Okoliczności i przyczyny katastrofy smoleńskiej


Pobierz Pobierz

Szanowny Panie Prezydencie Rzeczypospolitej Polskiej!

Cztery miesiące upłynęły od katastrofy smoleńskiej, a my wiemy coraz mniej. Jeszcze mniej rozumiemy. Matka nigdy nie pogodzi się z niepotrzebną śmiercią swego ukochanego syna, a ja – Przemysława Gosiewskiego. Narasta we mnie bardzo przykre przeświadczenie, że rząd polski nie chce uczciwego wyjaśnienia przyczyn tej katastrofy stulecia. Przez 4 miesiące nie znaleziono osób odpowiedzialnych za niedopatrzenia i za śmierć 96 osób. Jest tyle niedomówień, przekłamań, chęci zminimalizowania tej tragedii, że czuję się w obowiązku postawić Panu, Panie Prezydencie, publicznie szereg zapytań. Wiem, że nie odpowie mi Pan, bo miałby Pan kłopoty z prawdomównością, ale odwołuję się do Pana uczuć, chociażby jako ojca rodziny. Może w jakimś niewielkim stopniu się zrozumiemy.

1. Dlaczego publicznie podawano, że prezydent Rzeczypospolitej, mój syn i pozostali członkowie delegacji polskiej nie byli delegacją oficjalną? Wszak od stycznia br. była prowadzona korespondencja między Kancelarią Prezydenta i Premiera oraz innymi odpowiedzialnymi instytucjami. Wiadomo, że Kancelaria Premiera koordynuje loty najwyższych urzędników państwowych, w tym prezydenta. Ważny jest dokument, z jakich lotnisk można korzystać. I tu ciekawostka – dwa dni po tragedii do Kancelarii Prezydenta wpłynęło pismo o złych warunkach na lotnisku w Smoleńsku.

2. Dlaczego działania Rosjan już od pierwszej nocy po tragedii były niezrozumiałe? Czemu przeprowadzono sekcję zwłok bez Polaków, a także czemu nie wiadomo według jakich kryteriów? Czyżby w Polsce zabrakło odpowiednich specjalistów?

3. Dlaczego błędów popełnionych przez rosyjskich kontrolerów nie wyjaśniono ani nie opublikowano?

4. Dlaczego Polska posłusznie oddała śledztwo w ręce Rosjan, okłamując wciąż opinię publiczną? Rząd polski pozwolił, aby strona rosyjska mogła utrudniać dostęp do materiałów śledztwa.

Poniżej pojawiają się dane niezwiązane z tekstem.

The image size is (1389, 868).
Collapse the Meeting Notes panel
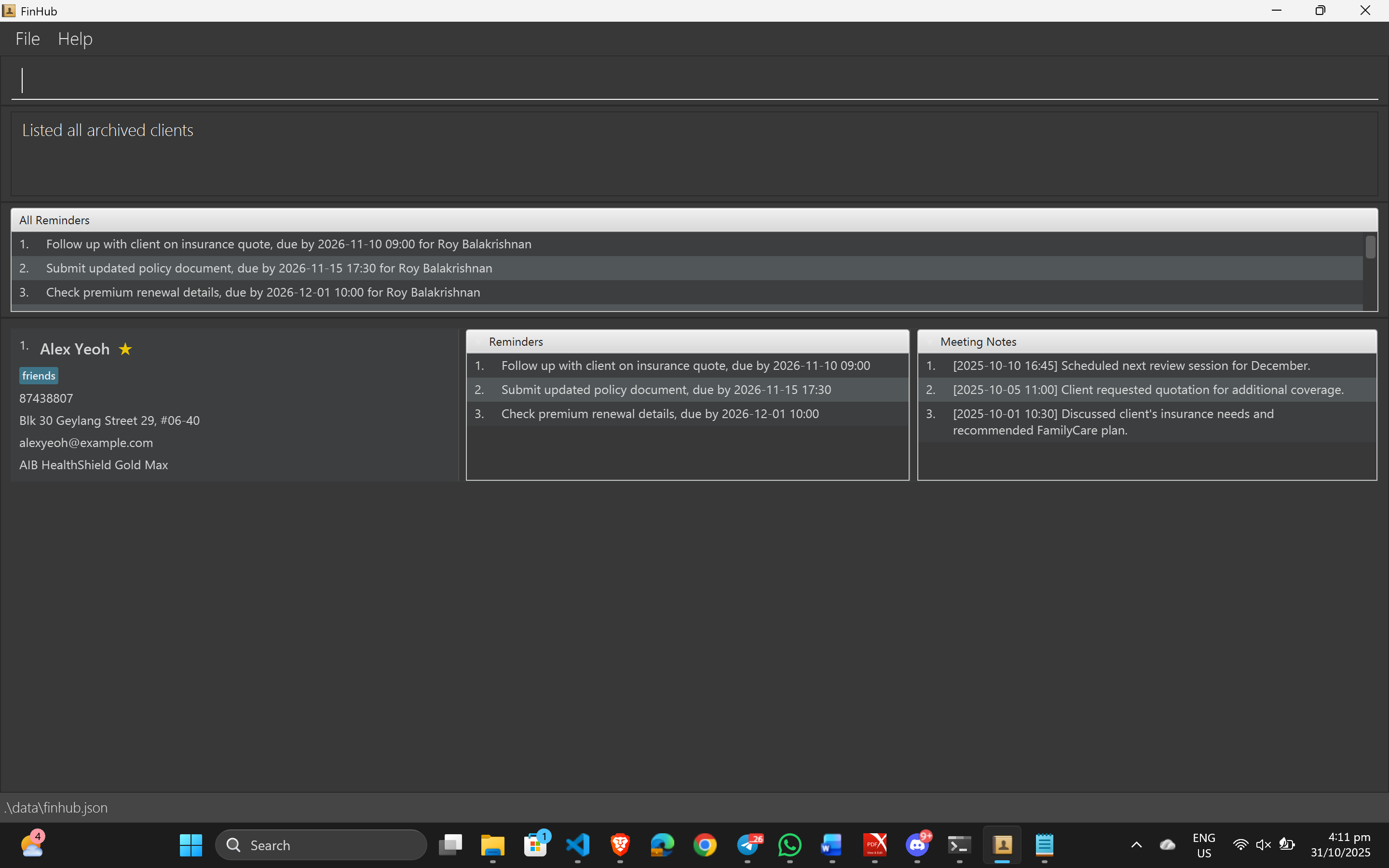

Od czterech miesięcy regularnie są zacierane ślady.

5. Dlaczego tak długo trwa przekazywanie wraku samolotu, czarnych skrzynek i innych ważnych elementów? Wszak jest to własność państwa polskiego.

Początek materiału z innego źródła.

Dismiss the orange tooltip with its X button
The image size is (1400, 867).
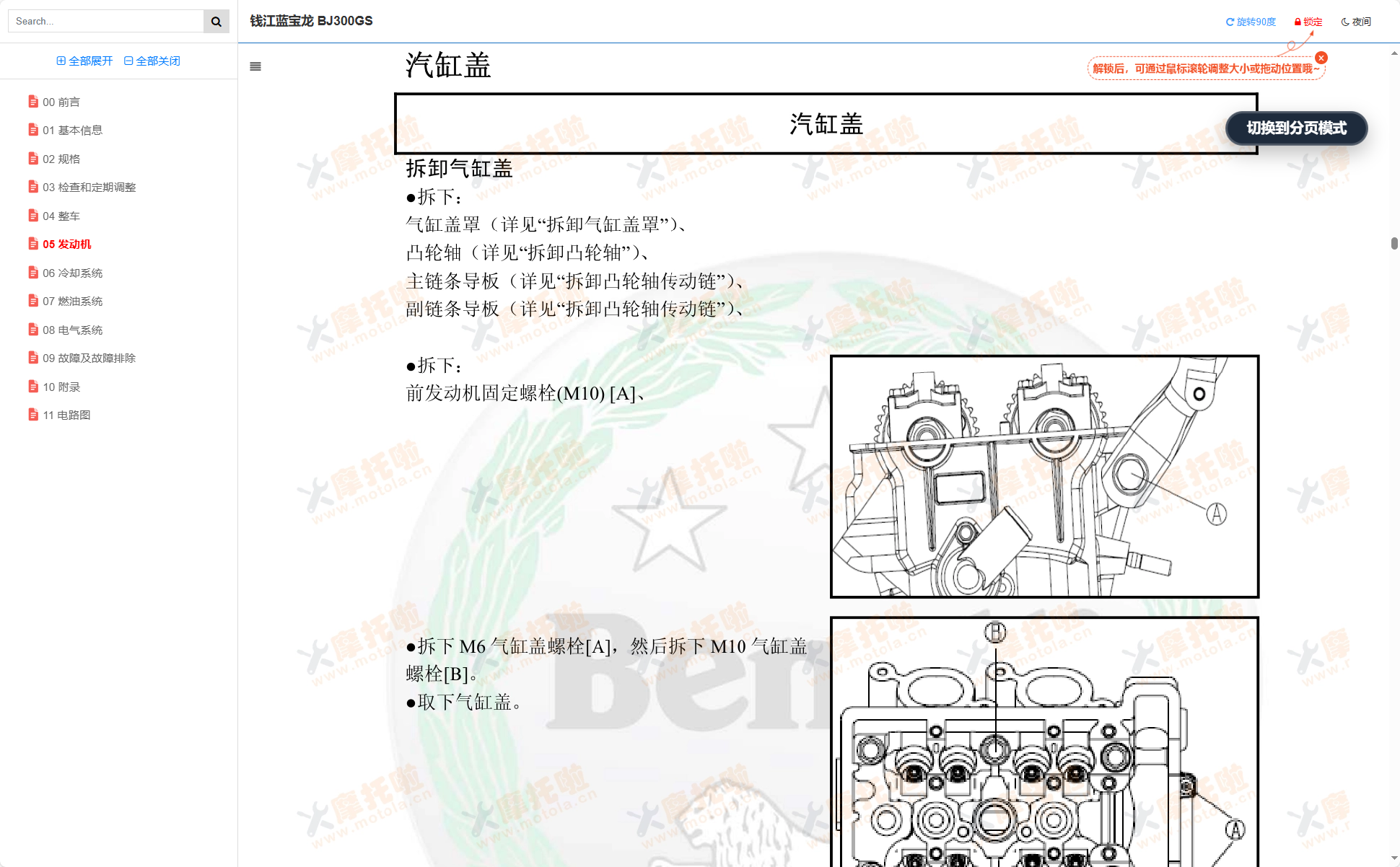tap(1321, 57)
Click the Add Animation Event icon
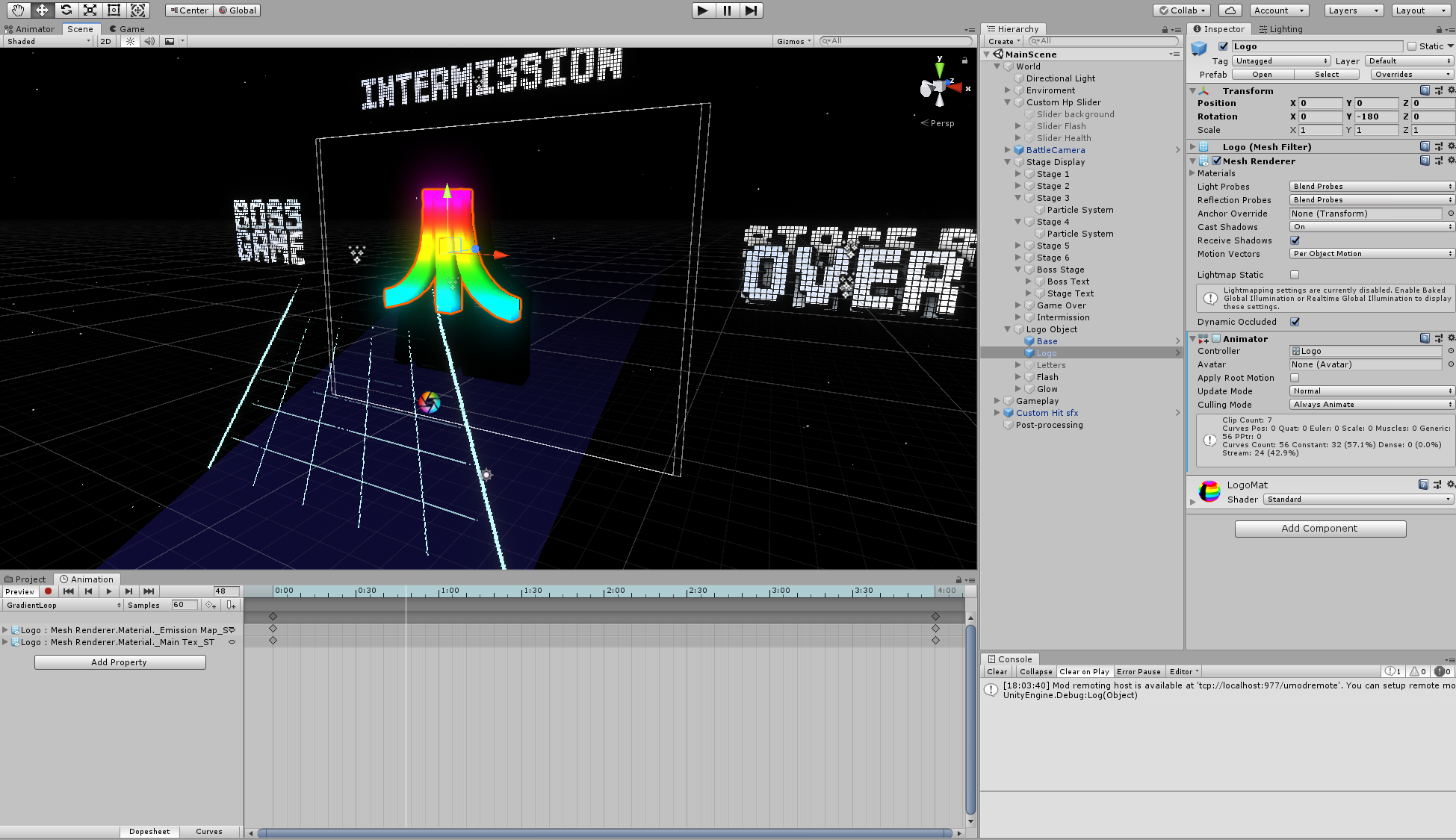The width and height of the screenshot is (1456, 840). pos(231,605)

6. Jakie okoliczności zadziałały, aby w haniebny sposób potraktować naszych najbliższych, którzy ponieśli męczeńską śmierć? Dlaczego Pan i rząd tak bardzo walczycie z krzyżem? Nie trudno poznać, że była to sprawa dość starannie przygotowana i odpowiednio nagłośniona. Jest to swoisty temat zastępczy, który ma usunąć w cień inne poważne zagadnienia. Ukazuje się jakaś tablica nie mówiąca właściwie nic, zawieszona potajemnie i z pośpiechem.

Wraz z ogromną rzeszą Polaków będę nieustannie domagać się, aby prawda o tragedii smoleńskiej ujrzała światło dzienne. Tych wyjaśnień domaga się nie tylko polska opinia publiczna, ale również Europa, Stany Zjednoczone. Wyobrażam sobie, że będzie Pan miał tyle odwagi, Panie Prezydencie, i zechce Pan odpowiedzieć publicznie na ten szereg wątpliwości. Wszak składał Pan publicznie obietnice przedwyborcze – uczciwego, rzetelnego przeprowadzenia śledztwa. Odwoływał się Pan do uczuć rodzinnych. Nie jestem jedyną matką, która straciła syna. Sądzę, że otrzymam w tej kwestii poparcie.

Na zakończenie życzę Panu dużo zdrowia, bo ewentualny ciężar wyrzutów sumienia może gnieść.